**Required actions**:
1. In the Pacific Rim set report, how many sets were built for the film?
2. Turn the paragraph of the Pacific Rim set report that begins "The film was shot over 103 days" into a short bulleted list that keeps its main facts.
3. Please continue the Pacific Rim set report from where it stops.

80 Things We Learned On The Set Of Guillermo Del Toro's 'Pacific Rim'

I visited the Toronto set of Guillermo del Toro's Pacific Rim on March 28th 2012. While on set, we toured the art room, watched filming, saw a bunch of the sets, and interviewed Guillermo and some of the cast. You'll be able to read those transcripts over the next week on the site, but after the jump you can read a writeup of over 80 things I learned on set (3,685 words worth, and this is one really worth reading) alongside a video blog I recorded with Steve from Collider giving our thoughts on what we had seen.

Video Blog:

80 Things We Learned On The Set of Guillermo del Toro's 'Pacific Rim':

Pinewood TorontoPacific Rim was shot at Pinewoood Studios in Toronto, which is where the remakes for Total Recall and The Thing were also filmed. All 8 stages in the studio were used for the entire production. 101 sets were created for the film. One hallway in the production office features posters from every one of Guillermo's movies including different variants.

The film was shot over 103 days on the first unit, and we visited on day 83. They also filmed 56 splinter unit days. Shooting began on November 14th 2011, a whopping 606 days before the July 12th, 2013 release date.

Only 3 real life locations are being used, but even on those location shoots they added so much production design to it that you wouldn't really recognize the real location. The three locations are a Toronto street turned into Hong Kong,  an old hydro planet called The Hearn which has been turned into the Alaska construction site, and the beach from the beginning of the film where Gypsy Danger fights a sea battle and crashes. For that sequence, they constructed a piece of a robot head which was 30 feet by 30 feet and that's only still a half of one side of the Jaeger's head.

**Entries shown**:
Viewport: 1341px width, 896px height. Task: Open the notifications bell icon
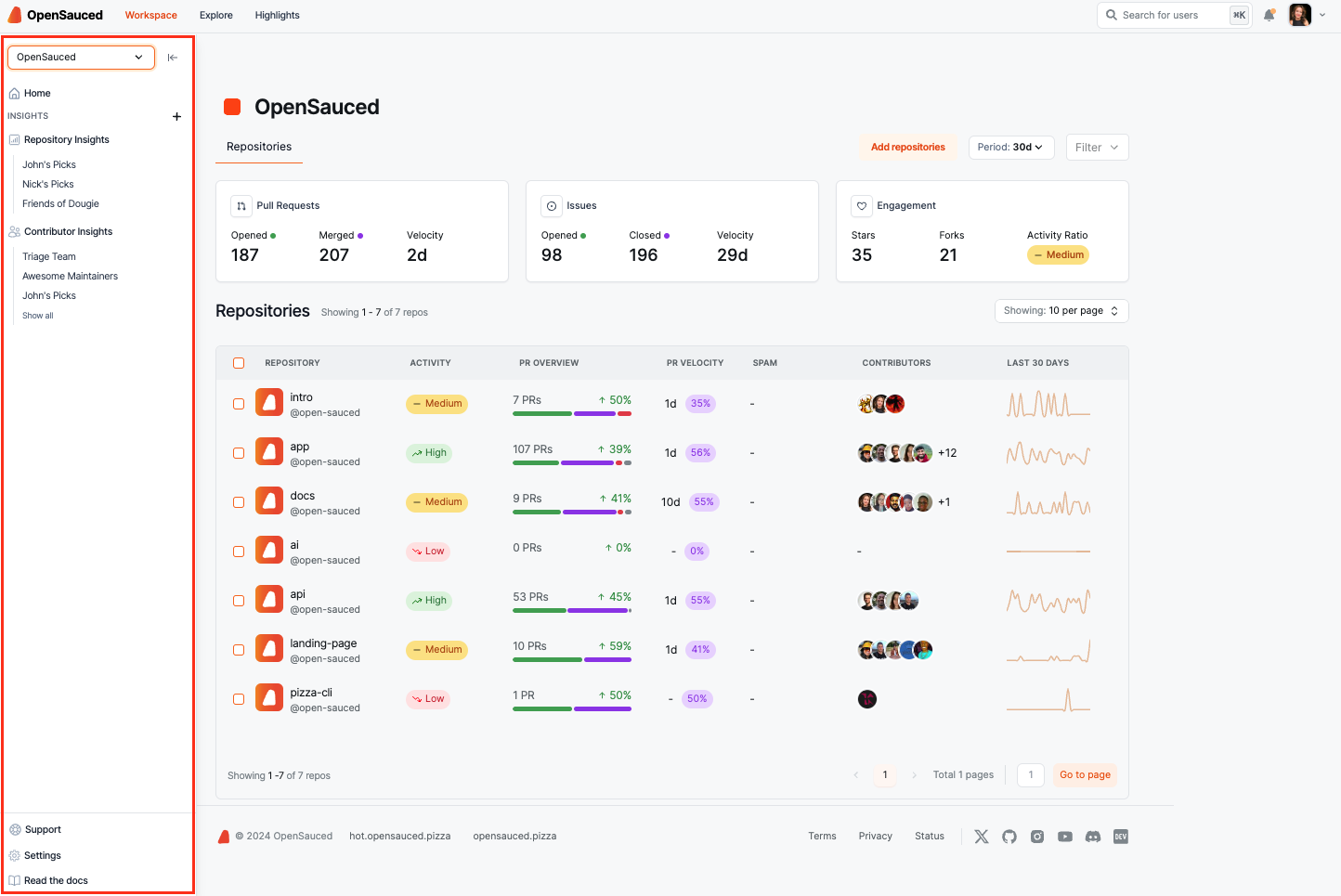1269,15
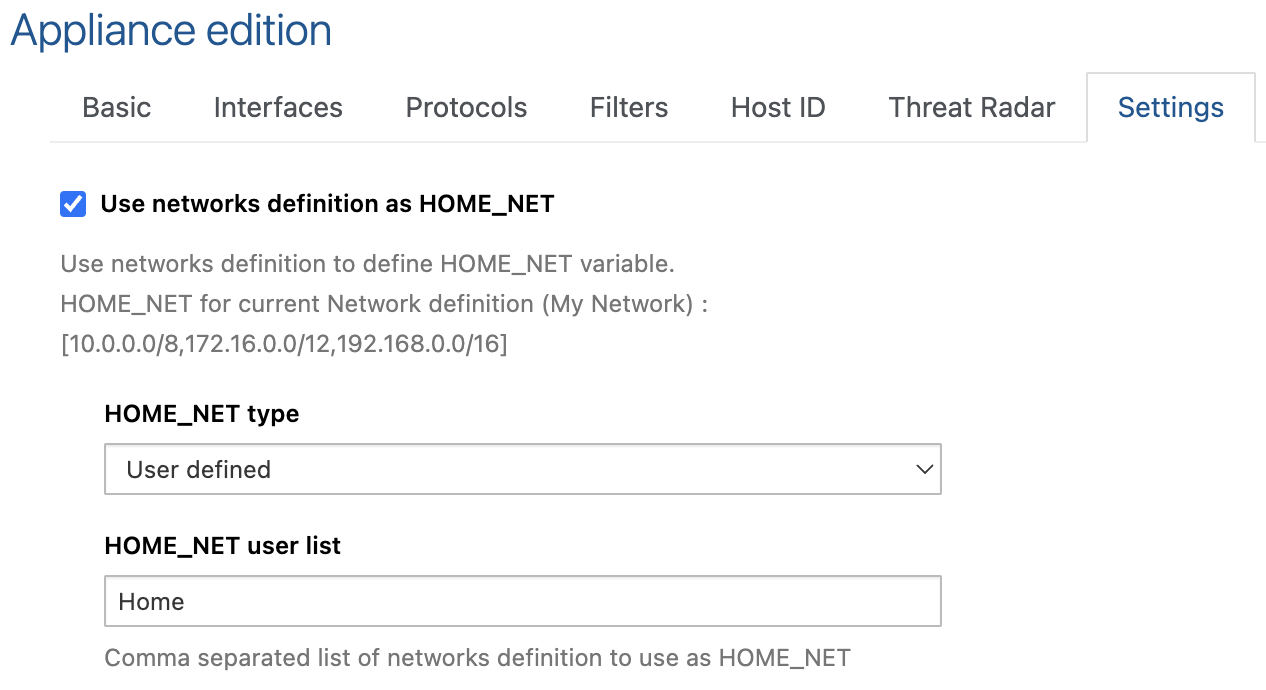The image size is (1266, 690).
Task: Click the 'HOME_NET user list' field label
Action: 222,546
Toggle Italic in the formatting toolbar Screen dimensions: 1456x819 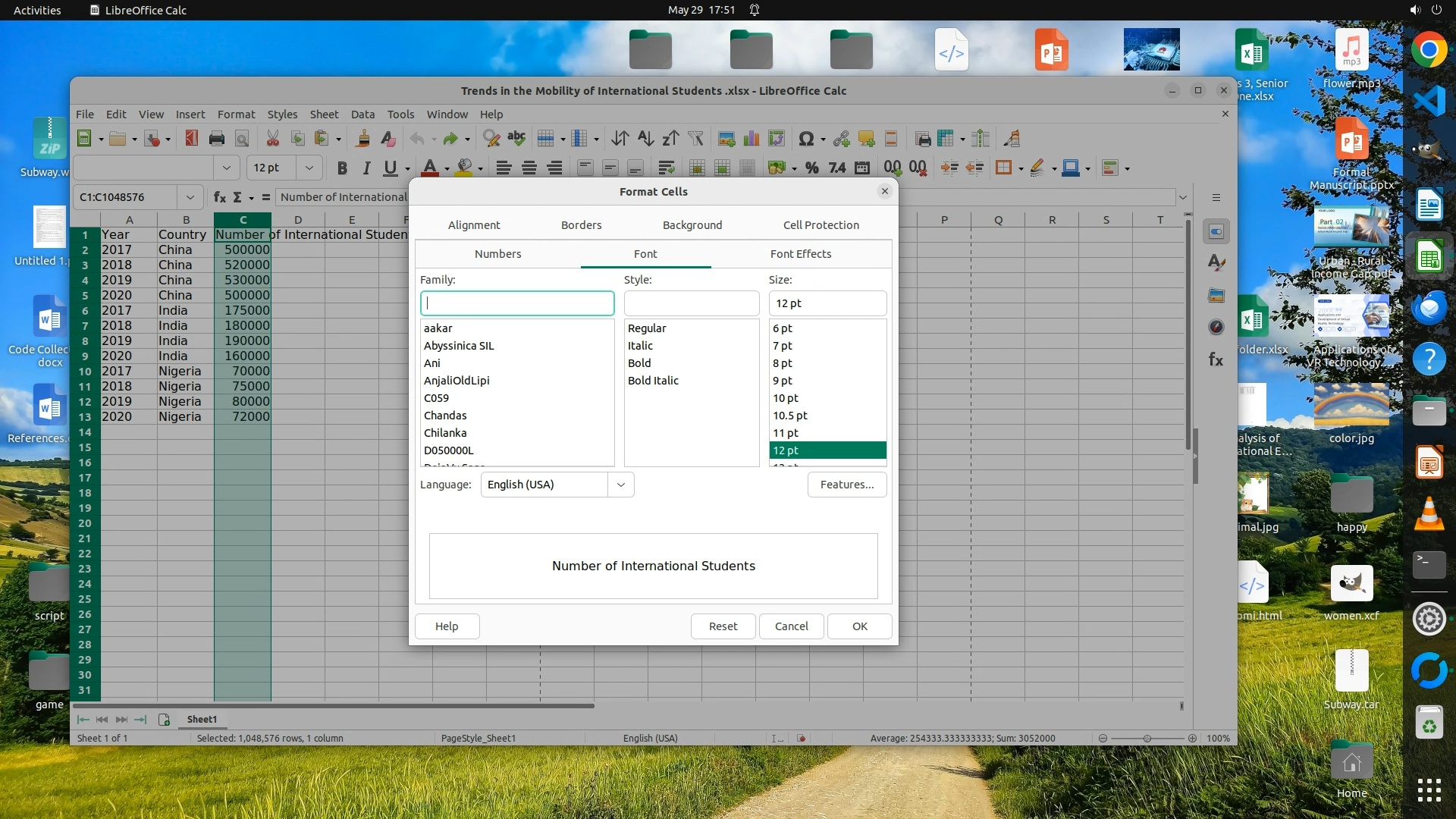point(366,168)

**Task responses**:
1. 101 sets.

2.
- First-unit shooting lasted 103 days; the visit took place on day 83.
- There were also 56 splinter-unit days.
- Shooting began on November 14, 2011.
- That start came 606 days before the July 12, 2013 release date.

3.
When we were on set, they were confident that the movie would be a 2D release telling us that it was highly unlikely it will be post-converted. Guillermo told us that he didn't want to do 3D because large scale battles shot far away don't present much depth. He thought that if you tried to force depth into those kind of sequences, it would look like miniatures.

Del Toro decided against shooting the movie in 48 frames per second because he thinks the experience only enhances 3D films, and he didn't plan on releasing Pacific Rim in 3D.

At the time, del Toro was still considering shooting one of the final sequences in full IMAX. The cockpit of the robots is so confined that he was very hesitant to shoot IMAX in these sequences. The sequence they were considering shooting on IMAX was "perfectly suited for the format." The visual effects for the IMAX sequence would've had to be rendered at 4k. Traditionally CG is rendered at 2k. More processing time, more rendering time, more hard drive space, and most importantly the extra detail required to make it look more real. I don't believe this actually happened. Guillermo instead ended up seeing a post converted 3D test and loved it enough to change his mind.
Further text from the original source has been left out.